(Recorded data)
* * * * * * * * *
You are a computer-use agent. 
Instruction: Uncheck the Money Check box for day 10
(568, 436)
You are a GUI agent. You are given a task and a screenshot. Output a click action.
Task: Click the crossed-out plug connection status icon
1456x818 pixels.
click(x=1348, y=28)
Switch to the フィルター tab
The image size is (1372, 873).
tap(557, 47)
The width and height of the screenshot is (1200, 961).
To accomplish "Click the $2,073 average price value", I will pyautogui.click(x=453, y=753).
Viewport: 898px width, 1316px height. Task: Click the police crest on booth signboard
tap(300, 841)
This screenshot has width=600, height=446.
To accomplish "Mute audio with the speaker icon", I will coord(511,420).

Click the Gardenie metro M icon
* * * * * * * * *
SHORT TASK: Output the items verbatim, starting at the line that contains "Viewport: 898px width, 1316px" and ending at the last line of the items.

SOLUTION TO THIS PROBLEM:
Viewport: 898px width, 1316px height. Task: Click the police crest on booth signboard
tap(300, 841)
This screenshot has width=600, height=446.
To accomplish "Mute audio with the speaker icon", I will coord(511,420).

Click the Gardenie metro M icon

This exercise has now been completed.